TASK TO CARRY OUT
In the entries below, replace "thumbnail" with "preview" in everything from the line containing "Image resolution: width=510" down to the line containing "tap(196, 281)", and give only those lines, otherwise unchanged and without the pictures.
---------- RECORDS PROVIDED ----------
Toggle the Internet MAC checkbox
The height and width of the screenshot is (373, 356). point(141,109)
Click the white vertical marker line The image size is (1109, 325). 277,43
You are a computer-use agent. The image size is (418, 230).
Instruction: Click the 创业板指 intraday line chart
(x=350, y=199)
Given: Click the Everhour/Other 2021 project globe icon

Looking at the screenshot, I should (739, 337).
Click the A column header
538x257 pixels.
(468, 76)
----------
---------- RECORDS PROVIDED ----------
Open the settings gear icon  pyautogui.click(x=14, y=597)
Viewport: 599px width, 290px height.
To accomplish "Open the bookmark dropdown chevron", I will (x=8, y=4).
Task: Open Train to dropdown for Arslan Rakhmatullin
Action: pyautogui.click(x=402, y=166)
----------
---------- RECORDS PROVIDED ----------
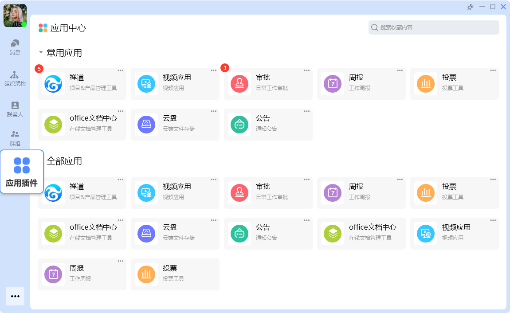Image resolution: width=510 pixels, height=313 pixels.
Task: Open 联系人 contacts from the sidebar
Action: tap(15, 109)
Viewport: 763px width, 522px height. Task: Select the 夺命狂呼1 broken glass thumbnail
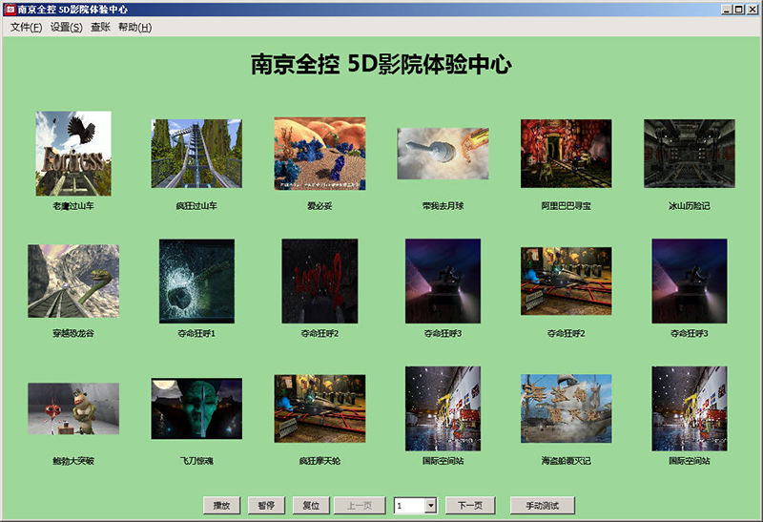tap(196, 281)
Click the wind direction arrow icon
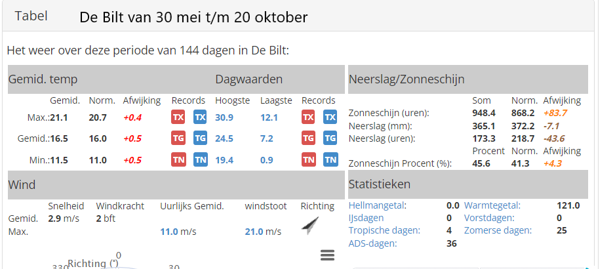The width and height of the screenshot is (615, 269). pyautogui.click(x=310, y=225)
----------
RESPONSE FOR THIS EXERCISE
Image resolution: width=510 pixels, height=313 pixels.
Task: Open 联系人 contacts from the sidebar
Action: tap(15, 109)
Viewport: 763px width, 522px height. Task: Select the 夺命狂呼1 broken glass preview
tap(196, 281)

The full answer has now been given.